I think the overall meaning of cultural canonicity is whether the reference to a work feels alive, appropriate, or dead and stuffy and irrelevant (or else completely obscure). The ones we're still talking about as a culture at large, lo these many years later, are the ones that are somehow still alive in their descendants, like grandparents passing on their genes (except in much more haphazard fashion).
Not aggravating, love. Alien and bizarre, and the few times I've tried it, hours I will never, ever get back in this life.
Not aggravating then - like math!
Not aggravating then - like math!
Hey! (Nilly's not here to defend math, so I have to.)
Not aggravating then - like math!
Nope, math is aggravating. This is more puzzling. Nutty's nice and clear on it, but my brain simply isn't structured to follow those paths.
(and I'm ducking out on the conversation entirely for awhile, because Fed Ex just brought me pass-pages for Famous Flower to check out. Deadlines! Woot!)
You are involved in theater aren't you juliana? Most people I know who love Camino have either seen it or have staged-or thought about staging- it.
Precisely. I don't think I would enjoy it as much if I couldn't see it in my head. Same with Arthur Miller's After The Fall.
What canon can often do is give you the cultural context in which a work was created.
I do like knowing context, but I confess I've never thought of canon as providing same. Perhaps because that's not how it was taught to me.
erika, how far are you into Infinite Jest? Like I said, Z's been bugging me to give it another try, but I finally gave up. Of course, now that I'm halfway through Gravity's Rainbow and enjoying myself (if utterly confused at times), I may have to try it again.
I do like knowing context, but I confess I've never thought of canon as providing same.
Here's an example I am hip-deep into: Jane Austen read sir Walter Scott. We know that. She also had some things to say about the reading and believeing in romances in
Sense and Sensibility,
when the younger sister was all swooping emotions and drama, and NSM with the hardheadedness.

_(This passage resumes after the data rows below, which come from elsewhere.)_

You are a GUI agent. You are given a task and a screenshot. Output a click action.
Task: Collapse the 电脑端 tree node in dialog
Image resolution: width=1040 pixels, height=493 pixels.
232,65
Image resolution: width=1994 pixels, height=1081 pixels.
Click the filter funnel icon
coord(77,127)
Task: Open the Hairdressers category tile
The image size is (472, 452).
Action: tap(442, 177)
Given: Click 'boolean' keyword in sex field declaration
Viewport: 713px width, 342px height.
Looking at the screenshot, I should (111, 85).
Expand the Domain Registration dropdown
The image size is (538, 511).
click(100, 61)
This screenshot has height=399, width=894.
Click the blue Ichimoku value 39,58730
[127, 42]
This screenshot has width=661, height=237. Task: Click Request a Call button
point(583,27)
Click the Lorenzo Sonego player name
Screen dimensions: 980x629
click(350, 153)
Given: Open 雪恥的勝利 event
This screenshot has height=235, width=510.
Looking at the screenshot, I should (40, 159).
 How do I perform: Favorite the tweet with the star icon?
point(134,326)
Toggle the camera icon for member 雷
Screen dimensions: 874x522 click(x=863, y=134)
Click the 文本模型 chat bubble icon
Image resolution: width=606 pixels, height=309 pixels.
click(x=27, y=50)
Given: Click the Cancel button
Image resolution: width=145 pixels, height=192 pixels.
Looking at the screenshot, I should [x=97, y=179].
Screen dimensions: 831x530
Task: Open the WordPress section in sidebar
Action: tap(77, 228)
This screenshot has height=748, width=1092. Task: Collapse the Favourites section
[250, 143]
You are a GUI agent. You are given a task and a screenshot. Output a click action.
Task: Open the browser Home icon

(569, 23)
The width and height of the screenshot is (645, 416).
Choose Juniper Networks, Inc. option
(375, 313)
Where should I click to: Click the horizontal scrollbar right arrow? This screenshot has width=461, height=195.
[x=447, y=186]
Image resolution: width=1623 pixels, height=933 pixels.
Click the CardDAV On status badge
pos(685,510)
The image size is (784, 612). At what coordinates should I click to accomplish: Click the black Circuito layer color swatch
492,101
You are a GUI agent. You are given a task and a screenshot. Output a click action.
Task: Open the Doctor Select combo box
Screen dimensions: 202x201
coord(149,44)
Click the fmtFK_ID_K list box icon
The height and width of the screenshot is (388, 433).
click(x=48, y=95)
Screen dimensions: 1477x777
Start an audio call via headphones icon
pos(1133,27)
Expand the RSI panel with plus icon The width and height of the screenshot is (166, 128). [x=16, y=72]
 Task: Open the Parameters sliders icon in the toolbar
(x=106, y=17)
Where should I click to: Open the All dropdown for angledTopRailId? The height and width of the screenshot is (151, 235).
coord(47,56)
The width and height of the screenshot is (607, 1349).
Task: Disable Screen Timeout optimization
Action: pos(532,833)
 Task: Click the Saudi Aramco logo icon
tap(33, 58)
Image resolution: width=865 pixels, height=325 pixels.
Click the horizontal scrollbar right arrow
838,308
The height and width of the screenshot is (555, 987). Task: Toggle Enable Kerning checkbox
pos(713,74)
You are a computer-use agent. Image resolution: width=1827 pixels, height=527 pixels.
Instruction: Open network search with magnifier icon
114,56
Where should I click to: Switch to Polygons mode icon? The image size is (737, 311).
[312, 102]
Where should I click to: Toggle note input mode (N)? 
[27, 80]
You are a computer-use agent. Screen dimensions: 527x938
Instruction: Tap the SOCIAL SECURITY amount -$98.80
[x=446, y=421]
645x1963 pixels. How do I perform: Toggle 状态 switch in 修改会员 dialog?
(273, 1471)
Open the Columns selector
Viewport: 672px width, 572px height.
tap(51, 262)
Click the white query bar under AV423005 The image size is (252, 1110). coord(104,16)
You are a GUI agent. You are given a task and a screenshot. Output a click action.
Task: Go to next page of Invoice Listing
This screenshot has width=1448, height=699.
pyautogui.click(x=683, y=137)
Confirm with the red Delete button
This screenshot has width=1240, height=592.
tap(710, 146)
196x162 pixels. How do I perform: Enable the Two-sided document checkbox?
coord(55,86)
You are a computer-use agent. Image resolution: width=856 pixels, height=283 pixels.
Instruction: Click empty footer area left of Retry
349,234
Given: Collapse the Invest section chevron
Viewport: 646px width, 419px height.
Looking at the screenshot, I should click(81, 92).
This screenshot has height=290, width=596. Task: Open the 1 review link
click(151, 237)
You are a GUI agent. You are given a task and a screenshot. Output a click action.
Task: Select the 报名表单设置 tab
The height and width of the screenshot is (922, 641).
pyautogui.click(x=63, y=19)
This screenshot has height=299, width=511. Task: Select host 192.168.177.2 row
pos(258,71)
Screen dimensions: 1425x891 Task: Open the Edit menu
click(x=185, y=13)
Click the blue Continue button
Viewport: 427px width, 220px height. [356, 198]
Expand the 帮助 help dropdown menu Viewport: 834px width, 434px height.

So, until this week, I'd never read any Walter Scott and was only about 80% sure of what Austen meant when she referred to him in S&S.
It turns out that Scott was the template for eleven billion crap adventures in the medieval style, but knowing that he was a template was worthwhile.
Another example: Mr. Rochester in Jane Eyre is in some ways a prototype for the hero of romance novels to this day. Except that Mr. Rochester also sang, was goofy, and said lots of mushy endearments, attributes that have since deserted your standard romance hero.
Aww, I wrote a whole paragraph on cultural literacy, and closed it out when I thought I heard my boss coming. I really don't feel like re-writing it, so I'll just say that a general context is useful.
But, and this is that crazy kid reader coming out of me, for many of my very favorite books, I don't need it. I'll use 'A Tree Grows in Brooklyn' as an example, as it is my most favoritest book on the face of the planet. I don't
need
to know the political conditions of early 20th century Brooklyn to enjoy it (and indeed, I didn't when I read it at 12 years old). All I need to know is that there's a girl named Francie, and I'm going to learn all about her world. The author does all that work for me, and as Deb would say, all I've got to do is sit back and be told a story.